Préparations traditionnelles et gastronomiques de l’ormeau
La chair de l’ormeau exige une préparation minutieuse avant cuisson. Le coquillage doit être décoquillé au couteau, nettoyé de ses boyaux, puis battu au maillet pendant 5 minutes environ. Cette étape attendrit les fibres musculaires et conditionne la texture finale.
Les chefs du Finistère déclinent l’ormeau sous plusieurs formes :
- Poêlé au beurre : cuisson de 3 à 4 minutes par face dans 30 g de beurre avec une gousse d’ail écrasée
- En persillade : lamelles fines saisies à feu vif 30 secondes, ail émincé et persil ciselé
- À la cancalaise : accompagné de pommes de terre et de farine de sarrasin noir aux petits légumes
- Rôti : version gastronomique sur fondue de champignons, relevée d’un jus de carotte épicé
La règle à retenir : une cuisson courte, 1 à 4 minutes maximum selon la taille. Un ormeau trop cuit se racornit et perd sa saveur marine. Le coût matière première (89 €/kg en vente directe) pousse les restaurants à proposer 3 à 5 pièces par assiette dans les tables gastronomiques.
Saison et meilleurs mois pour déguster l’ormeau
L’ormeau ne figure pas à la carte toute l’année. La saison de pêche professionnelle en plongée court de septembre à mars, avec des restrictions supplémentaires dans le Parc naturel marin d’Iroise. L’archipel de Molène impose une fenêtre plus courte : du 15 septembre au 31 mars, uniquement par coefficient de marée supérieur à 95.
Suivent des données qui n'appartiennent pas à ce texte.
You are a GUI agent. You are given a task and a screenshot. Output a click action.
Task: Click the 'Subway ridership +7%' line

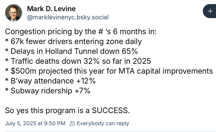[48, 91]
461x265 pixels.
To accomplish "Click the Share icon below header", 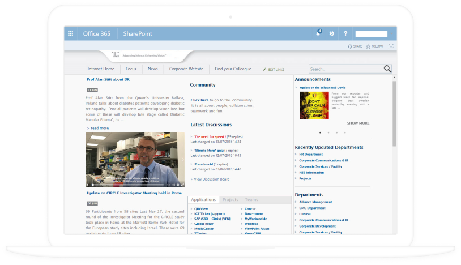I will pos(355,46).
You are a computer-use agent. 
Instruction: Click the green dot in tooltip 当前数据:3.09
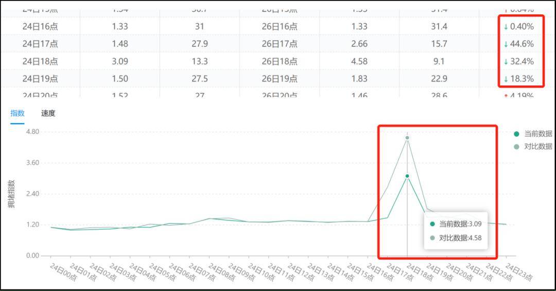tap(432, 224)
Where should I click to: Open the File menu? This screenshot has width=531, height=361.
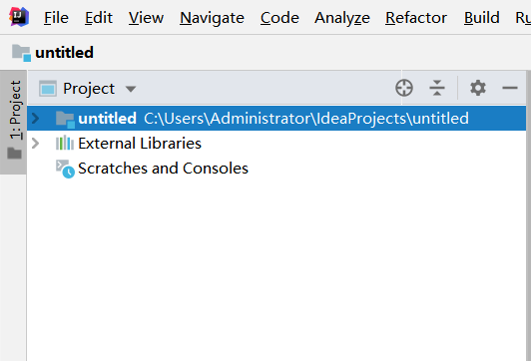pyautogui.click(x=56, y=18)
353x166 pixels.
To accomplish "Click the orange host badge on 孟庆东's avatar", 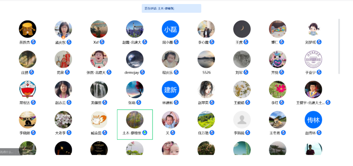I will (x=63, y=37).
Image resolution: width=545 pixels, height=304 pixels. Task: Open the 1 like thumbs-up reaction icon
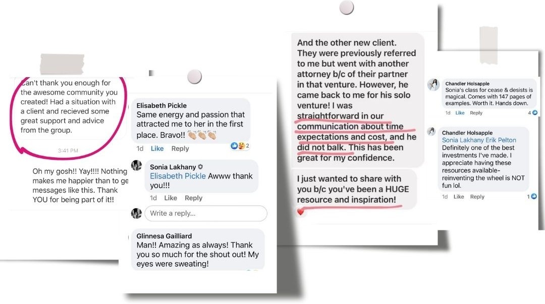[533, 197]
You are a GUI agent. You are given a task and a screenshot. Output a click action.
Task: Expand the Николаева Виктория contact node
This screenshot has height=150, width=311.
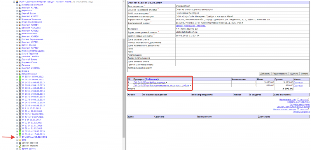pos(17,5)
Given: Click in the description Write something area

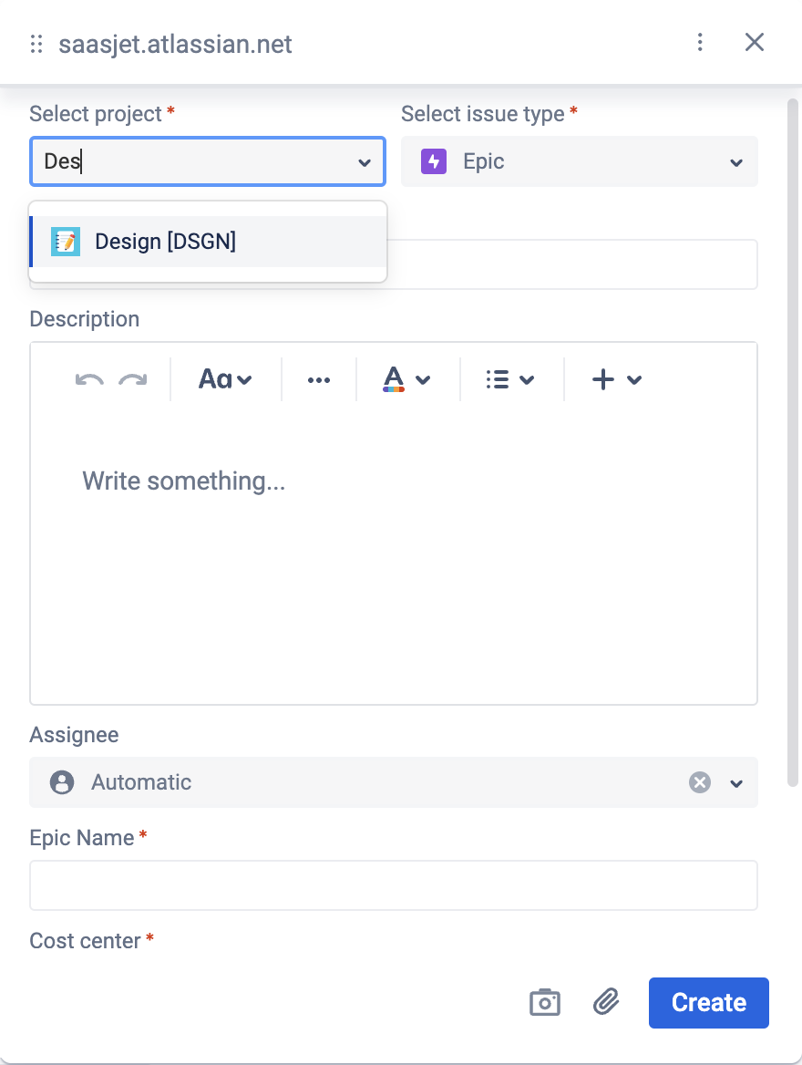Looking at the screenshot, I should pos(394,547).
| Période | Disponibilité en restaurant | Conseil |
|---|---|---|
| Octobre à décembre | Haute saison, meilleure offre | Période idéale pour réserver |
| Janvier à mars | Disponible, fin de saison de pêche | Dernières semaines d’approvisionnement sauvage |
| Avril à mai | Fin de disponibilité, stocks d’élevage | Contacter le restaurant avant |
| Juin à septembre | Très rare, hors saison | Reporter la visite |
Les restaurants proches des zones de production, entre Plouguerneau et les côtes du Léon, affichent une disponibilité plus régulière. L’élevage de France Haliotis prolonge la saison au-delà de la pêche sauvage grâce à ses 6 à 7 tonnes annuelles.
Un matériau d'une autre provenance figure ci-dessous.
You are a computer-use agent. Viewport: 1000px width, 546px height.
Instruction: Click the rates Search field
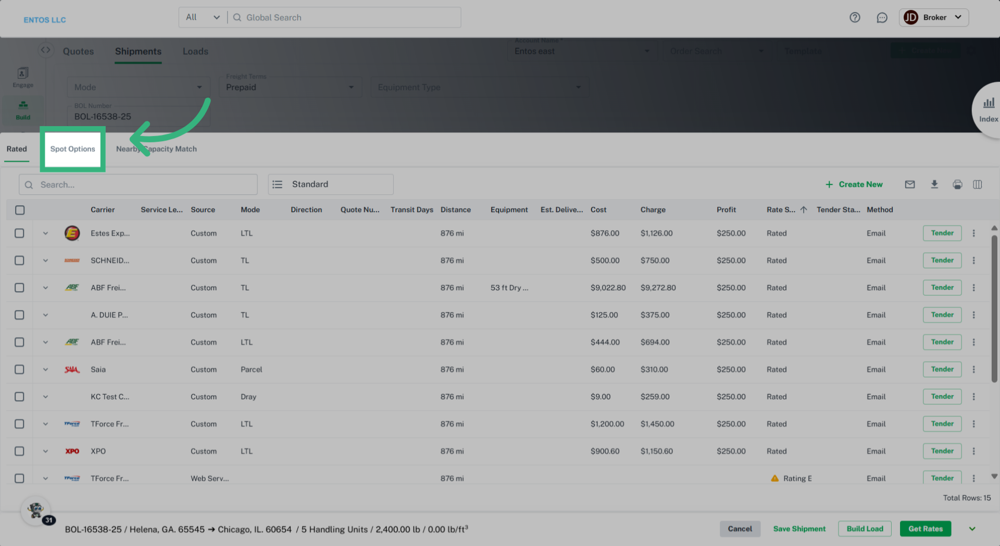[x=138, y=185]
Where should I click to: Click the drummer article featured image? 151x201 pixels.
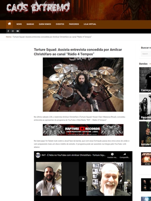click(x=83, y=85)
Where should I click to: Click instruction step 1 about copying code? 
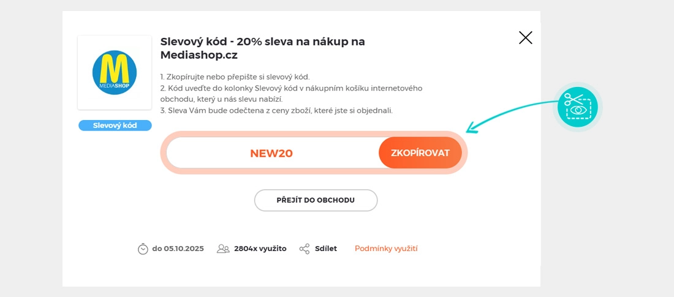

Sur le terrain, mentionnez votre souhait de déguster l’ormeau au moment de la réservation. Les stocks varient d’une semaine à l’autre et les chefs ajustent leur carte en fonction des arrivages.
Autres tables du Finistère pour les amateurs de fruits de mer
Le Finistère rassemble plus de 10 tables distinguées par le Guide Michelin. Les amateurs de coquillages et crustacés trouvent aussi du homard bleu breton, pêché au casier d’avril à septembre sur les fonds rocheux du département.
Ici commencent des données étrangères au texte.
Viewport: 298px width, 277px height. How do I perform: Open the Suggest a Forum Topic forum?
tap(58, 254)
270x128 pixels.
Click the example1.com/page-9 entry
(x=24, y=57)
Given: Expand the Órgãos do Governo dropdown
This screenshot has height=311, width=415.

À Concarneau, Le Chantier propose des plateaux de fruits de mer avec homard grillé face au port de pêche. L’étoilé Ar Men Du, situé à Nevez à 15 minutes de route, sert une cuisine signée Jérôme Gourmelen centrée sur les produits du littoral sud. Ces adresses font partie des tables bord de mer du Finistère les plus appréciées.
Roscoff accueille le restaurant Nori au sein de l’hôtel Le Brittany. Le chef Loïc Le Bail y développe une cuisine franco-japonaise centrée sur les produits de la mer d’excellence. L’Auberge La Pomme d’Api à Saint-Pol-de-Léon (1 étoile, chef Jérémie Le Calvez) complète l’offre du Finistère nord.
Quimper propose plusieurs options au-delà de l’Allium. Le Bar Iodé sert des plateaux de fruits de mer à prix modérés en centre-ville. La cité constitue un point de départ pratique pour explorer les restaurants du Conquet ou les tables du Finistère sud face à l’océan.
À Brest, L’Embrun (1 étoile, chef Guillaume Pape, ancien candidat Top Chef) travaille les produits de la rade et du littoral finistérien. La Table de la Butte à Plouider (chef Nicolas Conraux, 1 étoile) complète le panorama des tables du nord du département.
Prochaine étape : contacter De la Bouche à l’Oreille à Plouguerneau ou l’Allium à Quimper pour vérifier la disponibilité de l’ormeau. Réserver entre octobre et mars pour maximiser les chances de le trouver à la carte.